There are lots of examples. I’ve long been a fan of the author of “Not So Humble Pie” and her Biology baked goods. I think her Petri dish cookies inspired some UWindsor Biology students to make their own for a bake sale. (They were VERY tasty!) I was also able to sample a “blue-white screening” cookie (shown at right) from a later student bake sale, too! (Also delicious!)

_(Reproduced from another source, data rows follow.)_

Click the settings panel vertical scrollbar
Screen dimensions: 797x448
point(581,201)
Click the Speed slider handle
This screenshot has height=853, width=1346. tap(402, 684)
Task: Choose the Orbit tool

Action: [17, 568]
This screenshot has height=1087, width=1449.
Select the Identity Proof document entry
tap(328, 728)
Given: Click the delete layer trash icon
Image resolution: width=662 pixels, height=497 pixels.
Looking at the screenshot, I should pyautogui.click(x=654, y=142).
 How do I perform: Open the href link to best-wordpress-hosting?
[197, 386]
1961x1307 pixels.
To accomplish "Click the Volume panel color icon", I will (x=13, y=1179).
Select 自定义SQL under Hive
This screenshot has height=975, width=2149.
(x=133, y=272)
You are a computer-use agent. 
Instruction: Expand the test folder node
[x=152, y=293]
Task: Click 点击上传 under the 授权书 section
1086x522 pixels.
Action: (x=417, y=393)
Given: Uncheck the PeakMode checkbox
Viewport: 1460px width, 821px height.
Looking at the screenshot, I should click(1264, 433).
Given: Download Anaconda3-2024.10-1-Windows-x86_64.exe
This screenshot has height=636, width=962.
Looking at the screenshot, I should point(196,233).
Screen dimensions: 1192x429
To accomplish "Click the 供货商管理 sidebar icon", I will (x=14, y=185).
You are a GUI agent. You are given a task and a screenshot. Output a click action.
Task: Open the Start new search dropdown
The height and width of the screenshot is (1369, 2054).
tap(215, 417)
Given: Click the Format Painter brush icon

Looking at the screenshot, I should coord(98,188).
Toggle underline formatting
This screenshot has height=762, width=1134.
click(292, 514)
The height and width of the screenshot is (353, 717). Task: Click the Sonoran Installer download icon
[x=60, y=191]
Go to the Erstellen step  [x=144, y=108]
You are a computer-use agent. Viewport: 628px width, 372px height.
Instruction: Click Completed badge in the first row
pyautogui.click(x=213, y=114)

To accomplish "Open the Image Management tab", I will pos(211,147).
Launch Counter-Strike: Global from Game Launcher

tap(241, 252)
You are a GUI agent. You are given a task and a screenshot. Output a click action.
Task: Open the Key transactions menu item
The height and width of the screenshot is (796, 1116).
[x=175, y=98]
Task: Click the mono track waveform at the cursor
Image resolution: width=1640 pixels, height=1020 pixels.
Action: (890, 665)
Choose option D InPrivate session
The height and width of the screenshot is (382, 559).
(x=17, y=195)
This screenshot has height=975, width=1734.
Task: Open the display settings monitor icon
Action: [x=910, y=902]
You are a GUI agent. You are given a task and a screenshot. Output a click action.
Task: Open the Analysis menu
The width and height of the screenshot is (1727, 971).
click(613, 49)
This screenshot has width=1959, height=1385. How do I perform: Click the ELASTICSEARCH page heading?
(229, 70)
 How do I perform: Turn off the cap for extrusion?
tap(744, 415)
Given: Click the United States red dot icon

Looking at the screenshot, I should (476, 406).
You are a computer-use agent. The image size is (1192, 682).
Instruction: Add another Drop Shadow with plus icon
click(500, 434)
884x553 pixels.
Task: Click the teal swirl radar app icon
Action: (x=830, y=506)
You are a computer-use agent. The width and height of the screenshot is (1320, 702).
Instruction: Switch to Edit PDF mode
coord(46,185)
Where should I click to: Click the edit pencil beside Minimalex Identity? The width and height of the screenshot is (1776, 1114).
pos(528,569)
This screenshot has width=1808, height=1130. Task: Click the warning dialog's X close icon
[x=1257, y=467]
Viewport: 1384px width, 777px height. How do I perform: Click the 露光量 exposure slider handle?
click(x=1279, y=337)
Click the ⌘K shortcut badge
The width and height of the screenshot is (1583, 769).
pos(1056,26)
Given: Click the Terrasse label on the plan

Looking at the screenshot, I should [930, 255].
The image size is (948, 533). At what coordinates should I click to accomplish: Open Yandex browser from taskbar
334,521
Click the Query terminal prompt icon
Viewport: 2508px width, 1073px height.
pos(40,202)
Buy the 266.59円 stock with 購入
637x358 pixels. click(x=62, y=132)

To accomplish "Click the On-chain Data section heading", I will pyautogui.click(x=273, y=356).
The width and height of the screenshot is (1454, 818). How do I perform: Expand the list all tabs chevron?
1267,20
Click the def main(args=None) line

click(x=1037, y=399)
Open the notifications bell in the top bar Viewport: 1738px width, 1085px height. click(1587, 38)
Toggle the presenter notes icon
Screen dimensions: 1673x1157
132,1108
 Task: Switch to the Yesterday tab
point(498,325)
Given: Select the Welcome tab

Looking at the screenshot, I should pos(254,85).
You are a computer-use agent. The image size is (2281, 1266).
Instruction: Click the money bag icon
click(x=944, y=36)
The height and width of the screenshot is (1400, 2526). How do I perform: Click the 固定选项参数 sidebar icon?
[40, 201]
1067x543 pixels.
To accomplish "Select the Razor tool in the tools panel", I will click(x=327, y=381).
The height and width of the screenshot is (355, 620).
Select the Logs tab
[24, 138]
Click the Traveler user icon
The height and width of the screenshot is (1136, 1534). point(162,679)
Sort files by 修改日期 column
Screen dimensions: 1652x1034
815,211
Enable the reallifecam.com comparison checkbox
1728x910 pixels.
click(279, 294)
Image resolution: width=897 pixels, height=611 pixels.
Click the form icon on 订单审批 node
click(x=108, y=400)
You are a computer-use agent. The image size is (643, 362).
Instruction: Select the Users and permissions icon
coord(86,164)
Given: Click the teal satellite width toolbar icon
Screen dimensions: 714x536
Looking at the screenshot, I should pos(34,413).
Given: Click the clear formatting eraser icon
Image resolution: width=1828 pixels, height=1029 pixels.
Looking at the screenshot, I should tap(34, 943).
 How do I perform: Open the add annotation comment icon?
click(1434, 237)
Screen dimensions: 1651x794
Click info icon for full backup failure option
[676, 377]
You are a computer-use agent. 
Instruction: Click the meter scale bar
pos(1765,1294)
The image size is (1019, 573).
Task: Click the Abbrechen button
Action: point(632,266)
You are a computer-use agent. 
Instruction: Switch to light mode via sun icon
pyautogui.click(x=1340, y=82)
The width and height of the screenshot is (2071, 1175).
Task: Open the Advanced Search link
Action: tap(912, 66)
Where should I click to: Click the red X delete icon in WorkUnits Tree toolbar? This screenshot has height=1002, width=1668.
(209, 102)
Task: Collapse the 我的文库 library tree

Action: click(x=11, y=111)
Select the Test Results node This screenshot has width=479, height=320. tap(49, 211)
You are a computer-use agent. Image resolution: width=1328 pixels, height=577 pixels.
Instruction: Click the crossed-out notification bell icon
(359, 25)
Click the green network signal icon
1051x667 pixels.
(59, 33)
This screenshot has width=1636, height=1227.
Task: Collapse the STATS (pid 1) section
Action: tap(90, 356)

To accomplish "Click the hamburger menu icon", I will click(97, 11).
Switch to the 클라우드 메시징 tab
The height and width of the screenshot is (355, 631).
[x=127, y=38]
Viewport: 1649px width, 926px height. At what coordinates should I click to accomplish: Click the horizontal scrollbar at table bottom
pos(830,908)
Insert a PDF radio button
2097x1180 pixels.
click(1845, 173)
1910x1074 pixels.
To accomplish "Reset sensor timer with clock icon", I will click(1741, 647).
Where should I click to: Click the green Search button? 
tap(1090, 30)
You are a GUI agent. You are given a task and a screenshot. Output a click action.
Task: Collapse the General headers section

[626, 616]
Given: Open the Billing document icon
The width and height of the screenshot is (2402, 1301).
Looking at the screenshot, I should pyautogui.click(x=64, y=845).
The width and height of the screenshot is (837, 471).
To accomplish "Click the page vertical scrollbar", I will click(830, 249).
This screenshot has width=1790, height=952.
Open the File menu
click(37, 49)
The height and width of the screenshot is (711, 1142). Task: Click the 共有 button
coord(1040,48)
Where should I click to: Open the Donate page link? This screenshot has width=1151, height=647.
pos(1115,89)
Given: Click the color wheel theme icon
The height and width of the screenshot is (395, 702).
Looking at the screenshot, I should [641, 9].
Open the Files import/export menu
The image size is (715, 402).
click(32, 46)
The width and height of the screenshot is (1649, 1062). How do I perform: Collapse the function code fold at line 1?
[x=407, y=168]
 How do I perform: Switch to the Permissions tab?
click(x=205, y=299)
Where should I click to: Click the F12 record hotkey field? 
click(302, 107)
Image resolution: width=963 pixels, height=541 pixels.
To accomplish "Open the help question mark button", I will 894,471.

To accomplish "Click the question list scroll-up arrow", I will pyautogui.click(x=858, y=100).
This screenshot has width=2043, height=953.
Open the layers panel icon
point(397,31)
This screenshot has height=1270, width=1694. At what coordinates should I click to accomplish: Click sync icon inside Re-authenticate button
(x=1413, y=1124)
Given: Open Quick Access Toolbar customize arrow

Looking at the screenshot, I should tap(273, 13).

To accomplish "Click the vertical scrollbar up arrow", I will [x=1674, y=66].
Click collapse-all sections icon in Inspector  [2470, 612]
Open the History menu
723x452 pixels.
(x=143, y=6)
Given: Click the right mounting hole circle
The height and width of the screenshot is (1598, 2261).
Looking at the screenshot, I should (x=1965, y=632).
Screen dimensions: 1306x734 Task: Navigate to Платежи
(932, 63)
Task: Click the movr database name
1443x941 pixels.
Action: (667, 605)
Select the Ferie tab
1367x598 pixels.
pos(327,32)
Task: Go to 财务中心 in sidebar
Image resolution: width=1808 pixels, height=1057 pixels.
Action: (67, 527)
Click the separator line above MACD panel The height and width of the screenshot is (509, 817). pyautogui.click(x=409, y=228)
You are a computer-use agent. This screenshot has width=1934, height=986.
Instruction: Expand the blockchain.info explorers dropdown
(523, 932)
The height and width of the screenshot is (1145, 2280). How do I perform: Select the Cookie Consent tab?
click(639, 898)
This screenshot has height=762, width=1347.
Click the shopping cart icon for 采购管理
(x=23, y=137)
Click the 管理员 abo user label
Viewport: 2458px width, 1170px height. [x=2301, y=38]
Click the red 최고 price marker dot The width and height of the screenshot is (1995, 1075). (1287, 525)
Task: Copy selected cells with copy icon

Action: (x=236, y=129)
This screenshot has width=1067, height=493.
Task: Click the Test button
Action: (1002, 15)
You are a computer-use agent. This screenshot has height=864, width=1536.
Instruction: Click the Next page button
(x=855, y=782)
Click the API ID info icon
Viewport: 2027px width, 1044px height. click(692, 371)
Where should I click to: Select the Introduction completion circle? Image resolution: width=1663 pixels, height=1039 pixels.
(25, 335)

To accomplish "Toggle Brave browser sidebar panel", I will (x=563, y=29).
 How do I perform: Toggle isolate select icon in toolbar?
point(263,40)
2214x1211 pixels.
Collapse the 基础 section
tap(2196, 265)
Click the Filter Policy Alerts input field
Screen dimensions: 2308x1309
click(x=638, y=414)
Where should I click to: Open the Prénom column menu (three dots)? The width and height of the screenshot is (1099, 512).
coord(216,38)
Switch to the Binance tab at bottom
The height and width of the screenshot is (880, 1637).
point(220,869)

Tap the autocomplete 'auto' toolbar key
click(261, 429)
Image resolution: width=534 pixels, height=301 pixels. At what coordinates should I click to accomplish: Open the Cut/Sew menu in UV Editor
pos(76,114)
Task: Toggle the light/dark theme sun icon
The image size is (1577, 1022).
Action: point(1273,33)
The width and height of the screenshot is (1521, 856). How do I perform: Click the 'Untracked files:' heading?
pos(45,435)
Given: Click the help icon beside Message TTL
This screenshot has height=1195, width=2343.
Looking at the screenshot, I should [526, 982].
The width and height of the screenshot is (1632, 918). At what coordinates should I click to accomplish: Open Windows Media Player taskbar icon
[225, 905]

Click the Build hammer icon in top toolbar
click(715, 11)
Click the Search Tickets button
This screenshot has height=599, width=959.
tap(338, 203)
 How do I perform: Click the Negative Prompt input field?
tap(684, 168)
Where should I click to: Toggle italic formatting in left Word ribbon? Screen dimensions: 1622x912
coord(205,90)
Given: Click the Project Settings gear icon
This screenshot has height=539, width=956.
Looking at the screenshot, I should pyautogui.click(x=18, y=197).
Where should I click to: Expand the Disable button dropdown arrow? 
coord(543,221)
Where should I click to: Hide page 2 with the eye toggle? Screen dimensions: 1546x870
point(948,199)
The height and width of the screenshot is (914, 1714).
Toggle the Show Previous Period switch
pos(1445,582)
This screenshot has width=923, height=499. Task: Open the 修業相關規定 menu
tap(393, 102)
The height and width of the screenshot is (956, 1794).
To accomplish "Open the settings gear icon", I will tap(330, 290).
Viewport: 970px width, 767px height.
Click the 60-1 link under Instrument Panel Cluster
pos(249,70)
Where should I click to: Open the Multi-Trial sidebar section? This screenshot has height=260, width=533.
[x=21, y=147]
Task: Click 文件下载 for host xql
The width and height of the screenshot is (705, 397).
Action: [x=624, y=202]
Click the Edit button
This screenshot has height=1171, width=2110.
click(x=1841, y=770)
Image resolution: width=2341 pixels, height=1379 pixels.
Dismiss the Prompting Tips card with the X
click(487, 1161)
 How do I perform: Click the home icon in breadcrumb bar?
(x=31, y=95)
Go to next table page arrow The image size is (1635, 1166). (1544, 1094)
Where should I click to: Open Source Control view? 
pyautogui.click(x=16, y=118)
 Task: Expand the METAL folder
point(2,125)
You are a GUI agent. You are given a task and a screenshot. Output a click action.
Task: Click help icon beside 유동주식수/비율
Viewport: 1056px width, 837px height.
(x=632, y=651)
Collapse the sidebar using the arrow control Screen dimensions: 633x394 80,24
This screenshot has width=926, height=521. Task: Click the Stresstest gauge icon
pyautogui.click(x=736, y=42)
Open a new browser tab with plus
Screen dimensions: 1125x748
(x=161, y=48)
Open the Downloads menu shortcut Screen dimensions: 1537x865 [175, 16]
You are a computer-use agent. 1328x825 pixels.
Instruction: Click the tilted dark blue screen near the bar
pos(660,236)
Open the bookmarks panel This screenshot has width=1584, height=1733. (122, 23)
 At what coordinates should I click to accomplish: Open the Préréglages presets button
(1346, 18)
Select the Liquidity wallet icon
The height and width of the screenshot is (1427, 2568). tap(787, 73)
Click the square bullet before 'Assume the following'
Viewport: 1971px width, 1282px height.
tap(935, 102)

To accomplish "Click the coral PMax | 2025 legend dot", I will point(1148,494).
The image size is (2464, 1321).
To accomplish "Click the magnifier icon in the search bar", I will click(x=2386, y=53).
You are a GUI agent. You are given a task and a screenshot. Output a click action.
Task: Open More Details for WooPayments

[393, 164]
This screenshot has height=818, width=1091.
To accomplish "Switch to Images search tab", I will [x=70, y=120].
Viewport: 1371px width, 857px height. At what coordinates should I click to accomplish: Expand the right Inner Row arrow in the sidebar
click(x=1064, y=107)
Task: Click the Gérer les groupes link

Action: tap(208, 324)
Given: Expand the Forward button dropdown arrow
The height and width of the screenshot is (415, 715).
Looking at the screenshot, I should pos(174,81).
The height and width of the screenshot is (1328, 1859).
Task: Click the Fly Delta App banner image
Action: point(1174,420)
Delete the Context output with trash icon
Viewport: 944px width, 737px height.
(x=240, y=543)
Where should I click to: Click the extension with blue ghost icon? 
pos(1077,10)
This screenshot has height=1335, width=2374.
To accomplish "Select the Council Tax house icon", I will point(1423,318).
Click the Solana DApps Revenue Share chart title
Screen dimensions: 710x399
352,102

Science-related food has been an occasional teaching tool for me for some time. Back when I first started teaching, and was facing the daunting task of making cellular respiration interesting to 550 first year Biology students, I was happy to come across a “metabolism of glucose cake“, and share that with my class. (I don’t actually know if that helped my students, but some of them seemed to enjoy it.) If you have the time and inclination, you can find a world of edible science models/illustrations online that people have lovingly prepared/baked/crafted. (Instructions for making your own “plant cell pizza” are here, and check out this amazing Pinterest collection of animal cell models in food!)
I can easily show websites/images of these marvellous foodstuffs to my classes, but how can I integrate more experiential food education (EFE)? (Yep – I’m coining “EFE” right here! I expect to see this referenced in the next wave of SoTL papers and conferences.) Perhaps showing images of science-themed foods in (or bringing such items to) my classes will inspire students, but won’t they gain more from hands-on experiences? Certainly, I’ve seen (bake sale) evidence of student skills already, and know of exercises involving food in other courses. When I took an Economic Botany course as an undergradergraduate, we had “labs” that involved sampling different fruits, vegetables, spices, teas/coffees, betel nut … and field trips to the local flour mill and the Great Western Brewery. (That was one of my favourite courses, naturally!) I used a few food-related demos when I taught Botany, but they only involved a small number of (brave) students willing to try things in front of their classmates. (“Harry Potter and the Dichotomous Key” was a fun example!)
Safety regulations don’t allow any kind of food/beverage consumption in our microbiology labs, unfortunately … and I suspect there might be some complications to arranging a field trip to a brewery/winery these days – particularly for classes of the size I teach (100-200 per section). Can food-related student activities be scaled up for larger classes? What about about possible liability issues (e.g., if someone acquires a food infection/intoxication via course-related food)? How can we provide reasonable accommodations for those with food allergies, or celiac disease? (Our Student Disability Services office is great, but I’m not sure they’re equipped to handle this particular situation …)
I’m partly joking … but also think it would be fun and interesting to incorporate some food-related activities in an introductory microbiology course. Microbes are involved in so many items we consume! Chocolate, beer, yogourt, sauerkraut, soy sauce, various other fermented items … did I mention chocolate? And beer?
What do you think? Have you used (or seen) food in science courses? Best practises (and recipes) are welcomed!